Publication of the paper, they confessed, was a mistake. And peer review? The heck with it.
"If scientists do not oppose anti-evolutionism," remarked Eugenie Scott, executive director of the National Council for Science Education, "it will reach more people with the mistaken idea that evolution is scientifically weak."
Scott's understanding of "opposition" had nothing to do with reasoned discussion. It had nothing to do with reason at all. Discussing the issue was out of the question.
Her advice to her colleagues was considerably more to the point: "Avoid debates." Everyone had better shut up.
But in this country, at least, no one is ever going to shut up, the more so since the case against Darwin's theory retains an almost lunatic vitality.
Look: The suggestion that Darwin's theory of evolution is like theories in the serious sciences - for example, quantum electrodynamics - is grotesque. Quantum electrodynamics is accurate to 13 unyielding decimal places. Darwin's theory makes no tight quantitative predictions all.
Look: Field studies attempting to measure natural selection inevitably report weak to non-existent selection effects.
Look: Darwin's theory is open at one end since there is no plausible account for the origins of life.
Look: The astonishing and irreducible complexity of various cellular structures has not yet successfully been described, let alone explained.
Look: A great many species enter the fossil record trailing no obvious ancestors and depart for Valhalla leaving no obvious descendents.
Look: Where attempts to replicate Darwinian evolution on the computer have been successful, they have not used classical Darwinian principles. Where they have used such principles, they have not been successful.

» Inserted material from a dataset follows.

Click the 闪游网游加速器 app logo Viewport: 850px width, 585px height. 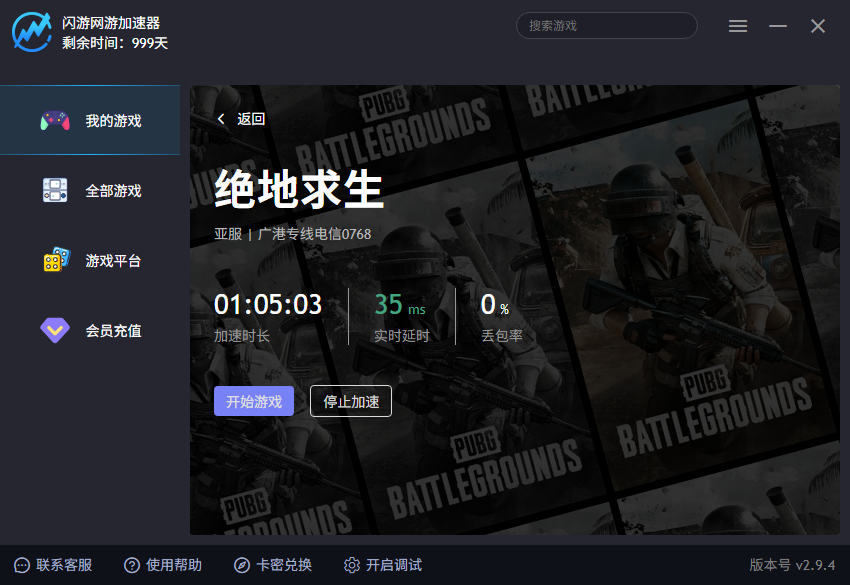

Look: Tens of thousands of fruit flies have come and gone in laboratory experiments, and every last one of them has remained a fruit fly to the end, all efforts to see the miracle of speciation unavailing.
Look: The remarkable similarity in the genome of a great many organisms suggests that there is, at bottom, only one living system. But how then to account for the astonishing differences between human beings and their near relatives, differences that remain obvious to anyone who has visited a zoo?
But look again: If the differences between organisms are scientifically more interesting than their genomic similarities, of what use is Darwin's theory since its otherwise mysterious operations take place by genetic variations?
These are hardly trivial questions. Each suggests a dozen others. These are hardly circumstances that do much to support the view that there are "no valid criticisms of Darwin's theory," as so many recent editorials have suggested.
Serious biologists quite understand all this. They rather regard Darwin's theory as an elderly uncle invited to a family dinner. The old boy has no hair, he has no teeth, he is hard of hearing and he often drools. Addressing even senior members at table as "sonny," he is inordinately eager to tell the same story over and over again.
But he's family. What can you do?
David Berlinski received his PhD in philosophy from Princeton University and was later a postdoctoral fellow in mathematics and molecular biology at Columbia University. He is a senior fellow at the Discovery Institute in Seattle.